Regia:Arnaud Desplechin.  Produzione: Francia 2019

Recensione di Francesco Domenico Capizzi

In una periferia degradata e povera al nord della Francia, affollata di extracomunitari d’origine araba, il commissario di polizia, algerino di nascita francese di formazione, esercita il compito di mantenere l’ordine senza pregiudizi, autoritarismi, odii e rancori, sensibile alle vicende dei suoi collaboratori come degli indagati per i numerosi crimini che si succedono, fino all’uccisione di una donna anziana. I metodi adoperati in indagini e interrogatori contengono durezze e perfidie tipicamente dell’agire poliziesco, esente però da accenti violenti e ricattatori sebbene condotti fino al limite del lecito formale e sostanziale. Il commissario si avvale di un unico lenitivo per le sue tante ferite inferte dai crescenti crimini che intaccano la vita quotidiana sua e di questa parte di umanità disgregata e spesso disperata: la passione per i cavalli. Nessuna amicizia, nessuna consuetudine se non la frequenza saltuaria e marginale di un maneggio. In ginocchio un suo giovane e affezionato collaboratore chiede perdono a Gesù prima di coricarsi. Gli altri conducono una vita di relazione del tutto normale. 

Fra sospetti e denunce di violenze Il culmine delle scene viene raggiunto nell’interrogatorio, singolo e nel confronto, di due ragazze conviventi, dedite all’alcool e al consumo di tabacco ed erbe, sospettate di avere commesso l’omicidio in una casetta attigua alla loro: vengono convinte gradualmente della necessità di confessare il crimine commesso e, addirittura, a rappresentare plasticamente le sequenze che hanno condotto al soffocamento della loro vittima, poco prima derubata nella propria povera abitazione.
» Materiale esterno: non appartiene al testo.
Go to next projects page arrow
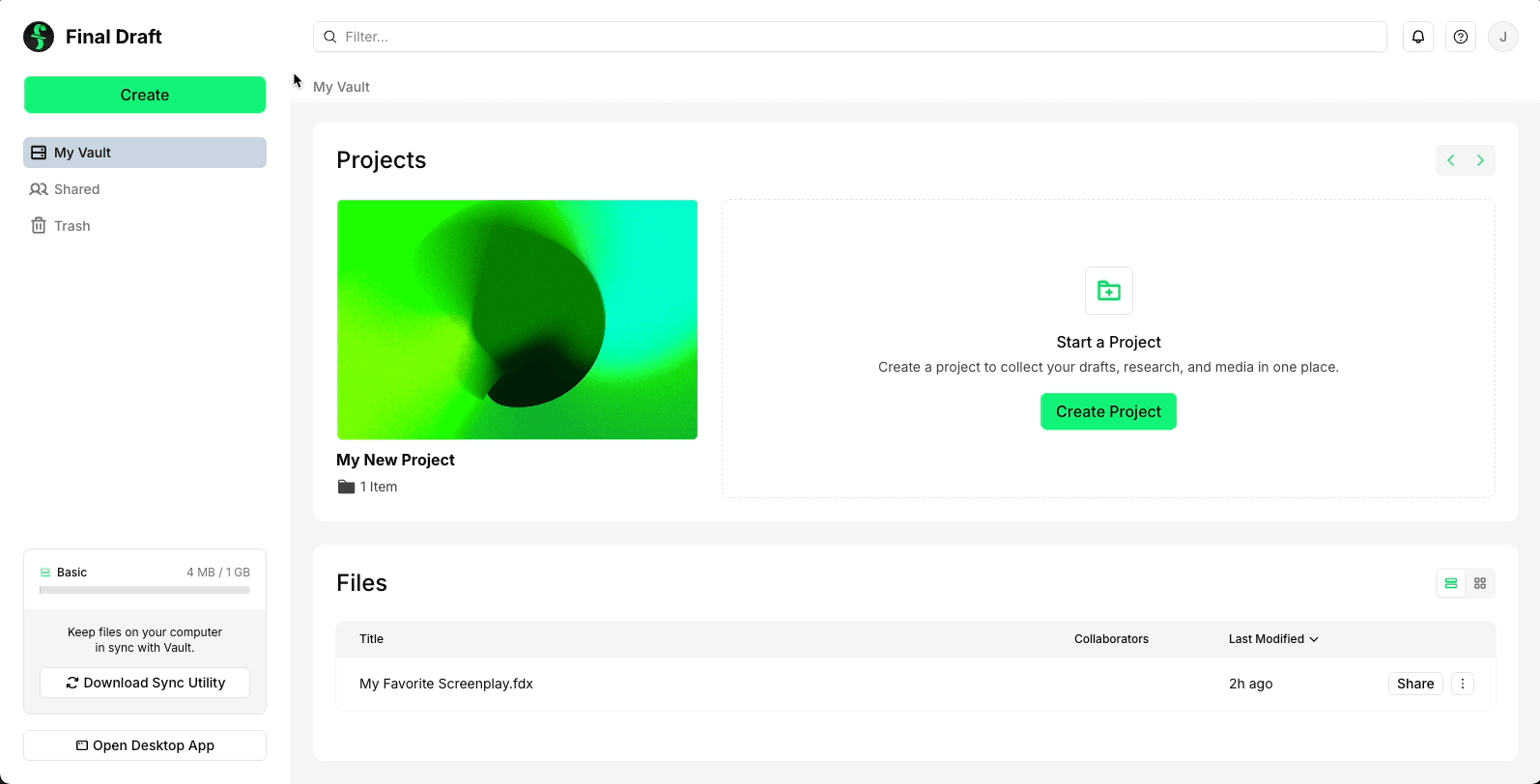Image resolution: width=1540 pixels, height=784 pixels. tap(1480, 160)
Non soltanto a recitare le loro rispettive parti, ma una di loro, la più giovane e meno avvenente, pur essendo innamorata dell’altra e a lei devota, giungerà a sostenere la premeditazione e l’efferatezza del delitto nonostante l’intenzione omicida venga decisamente negata dall’amica.

Quale interpretazione dare ad una storia tanto tragica e ai personaggi che in essa agiscono?  Il commissario, sbarcato in Francia all’età di sette anni, interpreta il ruolo del ligio funzionario di Stato, leale e totalmente votato in ogni momento della sua vita al rispetto delle leggi in un contesto sociale al quale se medesimo e la sua famiglia erano appartenuti. Legge e ordine pubblico, armonia e bellezza assoluta lo attraggono totalmente come la visione e il portamento altero dei cavalli, unicorni e divinità che si ergono al di sopra delle appartenenze culturali e religiose e delle umane vicende quotidiane di cui non si scandalizza, ma cerca di comprendere anche a costo di sottomettere alla verità dei fatti, scalfendoli appena, i pieni diritti degli accusati. Il suo collaboratore più giovane, meglio il suo discepolo, aspira ad una purezza di spirito insita nella preghiera serale dopo una giornata tempestosa trascorsa fra estenuanti interrogatori, caserma e luogo del delitto.

Le due ragazze rappresentano l’esatto opposto della parabola ascendente seguita dal commissario visibilmente oriundo: il baratro e il tentativo di riscatto descrivendo la verità dei fatti e la più giovane, addirittura, precipitandosi serenamente ad accusare se stessa della premeditazione delittuosa e chiamando in causa l’amica allo scopo, forse inconscio, di prevalere finalmente su di lei superando se stessa, alzando la testa per la prima volta orgogliosa.

Un limite del copione: la pretesa di ritenere catartica l’azione indagatrice e repressiva della polizia in una società tanto lacerata e attratta inevitabilmente dalla perversione che può accompagnare la condizione di povertà estrema.